人気アニメ『機動戦士ガンダム』などで知られる富野由悠季監督が、兵庫県のX線自由電子レーザー施設「SACLA(サクラ)」のスペシャルサイト内で、同施設・石川哲也センター長との対談を行い、そのインタビュー記事が掲載されている。
「SACLA」は、独立行政法人理化学研究所が兵庫県の播磨科学公園に建設した全長約700メートルに及ぶX線自由電子レーザー施設。ミリ(mm)、マイクロ(micro)、ナノ(nano)に続く極小の単位ピコ(pico)の世界を見ることができる巨大な顕微鏡を備えた施設で、7月3日にスペシャルサイトがオープン。各界の著名人をゲストに迎えた「SACLA×GENIUS」の第2回目のゲストとして富野監督と対談が行われ、富野監督は「SACLA」とアニメーション技術をシンクロさせた話題から、スタジオジブリ最新作『風立ちぬ』に描かれたエンジニアリングの現実と宮崎駿監督との共通点、さらに『Gレコ』や『Gのレコンギスタ』と呼ばれている自身の『ガンダム』最新作についても言及している。なお、富野監督と石川センター長の対談は、2011年の漫画雑誌『ガンダムエース』(角川書店刊)以来、2度目。
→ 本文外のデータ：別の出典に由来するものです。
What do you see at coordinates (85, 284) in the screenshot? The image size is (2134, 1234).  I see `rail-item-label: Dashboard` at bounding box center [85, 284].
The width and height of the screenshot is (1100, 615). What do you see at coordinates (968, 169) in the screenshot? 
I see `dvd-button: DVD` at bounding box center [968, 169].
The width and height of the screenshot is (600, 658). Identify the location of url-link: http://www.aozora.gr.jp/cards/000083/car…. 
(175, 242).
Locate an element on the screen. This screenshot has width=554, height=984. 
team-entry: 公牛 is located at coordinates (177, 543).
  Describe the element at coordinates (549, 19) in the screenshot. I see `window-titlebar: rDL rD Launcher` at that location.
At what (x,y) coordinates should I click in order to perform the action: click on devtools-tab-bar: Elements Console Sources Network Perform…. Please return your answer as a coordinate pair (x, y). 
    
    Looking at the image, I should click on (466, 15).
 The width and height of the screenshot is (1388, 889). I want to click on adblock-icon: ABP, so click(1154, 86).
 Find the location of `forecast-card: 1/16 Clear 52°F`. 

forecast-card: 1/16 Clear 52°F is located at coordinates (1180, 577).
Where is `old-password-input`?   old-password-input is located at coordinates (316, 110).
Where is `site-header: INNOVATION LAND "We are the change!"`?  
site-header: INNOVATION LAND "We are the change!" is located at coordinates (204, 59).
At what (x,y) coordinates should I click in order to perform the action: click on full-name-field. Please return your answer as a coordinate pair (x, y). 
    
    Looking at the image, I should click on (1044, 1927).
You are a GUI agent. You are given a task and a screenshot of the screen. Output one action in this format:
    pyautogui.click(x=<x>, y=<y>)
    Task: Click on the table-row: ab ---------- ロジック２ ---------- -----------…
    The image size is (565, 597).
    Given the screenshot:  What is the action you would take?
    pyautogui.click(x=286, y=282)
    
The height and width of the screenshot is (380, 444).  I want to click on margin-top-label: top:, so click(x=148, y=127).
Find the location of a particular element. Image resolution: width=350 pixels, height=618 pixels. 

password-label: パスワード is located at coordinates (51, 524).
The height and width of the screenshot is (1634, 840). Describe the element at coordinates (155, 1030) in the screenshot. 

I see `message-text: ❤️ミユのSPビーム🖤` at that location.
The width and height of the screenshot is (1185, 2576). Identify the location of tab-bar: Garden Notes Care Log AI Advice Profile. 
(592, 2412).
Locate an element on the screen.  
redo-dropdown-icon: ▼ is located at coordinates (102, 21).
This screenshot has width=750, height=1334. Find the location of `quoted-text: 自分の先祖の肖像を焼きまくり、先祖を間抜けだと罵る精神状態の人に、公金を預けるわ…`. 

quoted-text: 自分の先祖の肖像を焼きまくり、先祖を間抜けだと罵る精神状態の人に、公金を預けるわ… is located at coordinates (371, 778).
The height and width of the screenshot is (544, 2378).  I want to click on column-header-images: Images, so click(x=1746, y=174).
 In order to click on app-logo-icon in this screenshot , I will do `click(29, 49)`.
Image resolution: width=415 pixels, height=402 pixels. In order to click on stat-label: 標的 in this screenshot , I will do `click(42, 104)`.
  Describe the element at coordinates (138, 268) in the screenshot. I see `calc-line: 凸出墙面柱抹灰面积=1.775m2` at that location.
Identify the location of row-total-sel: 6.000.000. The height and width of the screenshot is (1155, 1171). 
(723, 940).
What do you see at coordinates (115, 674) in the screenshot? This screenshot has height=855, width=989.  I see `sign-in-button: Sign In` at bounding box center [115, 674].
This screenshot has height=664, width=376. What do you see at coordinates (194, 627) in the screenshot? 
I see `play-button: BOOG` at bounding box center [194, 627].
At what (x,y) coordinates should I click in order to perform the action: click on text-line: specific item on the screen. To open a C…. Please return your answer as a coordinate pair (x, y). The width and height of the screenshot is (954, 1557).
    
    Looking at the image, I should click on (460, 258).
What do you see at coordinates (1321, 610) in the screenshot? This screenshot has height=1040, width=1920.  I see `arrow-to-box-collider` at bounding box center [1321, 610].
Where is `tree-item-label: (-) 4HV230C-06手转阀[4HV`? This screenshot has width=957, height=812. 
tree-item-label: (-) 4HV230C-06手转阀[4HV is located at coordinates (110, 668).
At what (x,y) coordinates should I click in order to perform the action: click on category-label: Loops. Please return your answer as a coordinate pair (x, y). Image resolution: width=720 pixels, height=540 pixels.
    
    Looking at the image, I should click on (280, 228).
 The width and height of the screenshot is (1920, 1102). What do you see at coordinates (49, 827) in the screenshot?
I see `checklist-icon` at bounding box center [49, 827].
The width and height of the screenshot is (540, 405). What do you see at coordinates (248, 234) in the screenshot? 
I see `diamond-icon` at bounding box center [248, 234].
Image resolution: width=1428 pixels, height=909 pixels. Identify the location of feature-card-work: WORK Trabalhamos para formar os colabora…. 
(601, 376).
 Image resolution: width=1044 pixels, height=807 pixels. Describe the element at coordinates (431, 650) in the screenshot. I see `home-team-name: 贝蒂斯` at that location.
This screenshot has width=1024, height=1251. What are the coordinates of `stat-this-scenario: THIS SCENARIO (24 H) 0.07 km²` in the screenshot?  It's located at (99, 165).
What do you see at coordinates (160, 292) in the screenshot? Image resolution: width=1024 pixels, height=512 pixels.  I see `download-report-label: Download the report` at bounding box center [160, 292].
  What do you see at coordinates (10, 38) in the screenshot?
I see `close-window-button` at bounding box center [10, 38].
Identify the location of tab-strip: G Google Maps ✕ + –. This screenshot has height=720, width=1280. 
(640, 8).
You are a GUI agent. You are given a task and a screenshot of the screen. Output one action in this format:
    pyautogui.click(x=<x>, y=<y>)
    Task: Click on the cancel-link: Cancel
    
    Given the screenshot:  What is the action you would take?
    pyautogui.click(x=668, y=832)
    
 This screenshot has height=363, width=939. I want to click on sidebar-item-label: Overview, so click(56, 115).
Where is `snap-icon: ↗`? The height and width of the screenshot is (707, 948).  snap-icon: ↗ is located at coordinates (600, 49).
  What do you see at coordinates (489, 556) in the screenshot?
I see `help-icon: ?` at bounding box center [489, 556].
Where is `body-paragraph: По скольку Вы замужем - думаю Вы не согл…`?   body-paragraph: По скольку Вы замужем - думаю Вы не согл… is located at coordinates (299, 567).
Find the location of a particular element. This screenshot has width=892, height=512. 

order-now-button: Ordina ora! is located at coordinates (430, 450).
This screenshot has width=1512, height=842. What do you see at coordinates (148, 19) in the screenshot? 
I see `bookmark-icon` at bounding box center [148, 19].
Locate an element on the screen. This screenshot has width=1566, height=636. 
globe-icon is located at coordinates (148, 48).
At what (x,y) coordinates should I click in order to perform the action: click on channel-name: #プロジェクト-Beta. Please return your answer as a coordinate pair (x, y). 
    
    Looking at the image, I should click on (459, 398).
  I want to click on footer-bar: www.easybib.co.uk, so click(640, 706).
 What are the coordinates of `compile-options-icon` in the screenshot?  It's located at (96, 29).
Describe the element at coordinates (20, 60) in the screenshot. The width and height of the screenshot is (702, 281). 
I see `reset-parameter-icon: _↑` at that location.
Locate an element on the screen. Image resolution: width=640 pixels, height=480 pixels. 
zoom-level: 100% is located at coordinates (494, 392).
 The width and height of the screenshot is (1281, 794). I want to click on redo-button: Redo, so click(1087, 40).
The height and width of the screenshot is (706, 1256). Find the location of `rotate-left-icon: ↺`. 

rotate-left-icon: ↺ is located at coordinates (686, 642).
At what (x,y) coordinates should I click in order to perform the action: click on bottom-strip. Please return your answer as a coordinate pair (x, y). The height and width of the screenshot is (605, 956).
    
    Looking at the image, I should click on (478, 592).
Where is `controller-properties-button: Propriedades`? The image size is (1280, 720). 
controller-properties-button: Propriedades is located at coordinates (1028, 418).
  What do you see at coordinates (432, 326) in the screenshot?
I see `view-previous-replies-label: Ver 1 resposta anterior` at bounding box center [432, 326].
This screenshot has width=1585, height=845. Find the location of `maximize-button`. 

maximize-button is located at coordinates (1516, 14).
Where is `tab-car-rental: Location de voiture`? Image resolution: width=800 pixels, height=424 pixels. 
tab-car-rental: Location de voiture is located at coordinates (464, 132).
「僕は基本的にロケットとか宇宙にしか興味がない人間ですから」と自ら公言している富野監督は、『ガンダム』がリアルロボットアニメと評されることについて、「その言葉がどれだけ嘘かということです。旧来のロボットアニメにあったような、『天才博士が一人ですべてを作り上げた』という世界観ではなく、メカニックがいて、設計者がいて、という当然のことをやったからそう言われただけで、あれが現実化されるとは思っていませんよ」と説明。そして「『ガンダム』に「SACLA」を登場させるとしたら?」という問いには、「SACLAはあまりにもリアルすぎる技術なので登場することはあり得ません。『ガンダム』のようなロボットアニメはファンタジーですから、魔法を扱うのです。以上」と答えている。
対談の中で、エンジニアリングに対して関心が高い理由について「父親が戦時中に戦闘機や爆撃機の部品を作るエンジニアだった」ことを明かすと、話は映画『風立ちぬ』へ。富野監督は「本当に見事な映画です。映画史上初めて、近代航空史を、そして技術者の苦悩を正面から描いた映画」と称賛し、ラストシーンを語りながら感極まって涙する場面も見受けられたという。
また、富野監督は「SACLA」の取材の中で新作の物語のヒントを見つけたようで、「特にロボットアニメというジャンルは20年後、30年後の未来を担ってくれる子供たちに向けて作るものだから、自慢気に語っちゃいけないと思うんです。だから、そういう考えをすべて捨てて、『これだったら』という物語を見つけた。その考えに至ったことで、次の新作はかなり自信を持って作っています」と、期待の新作について言及している。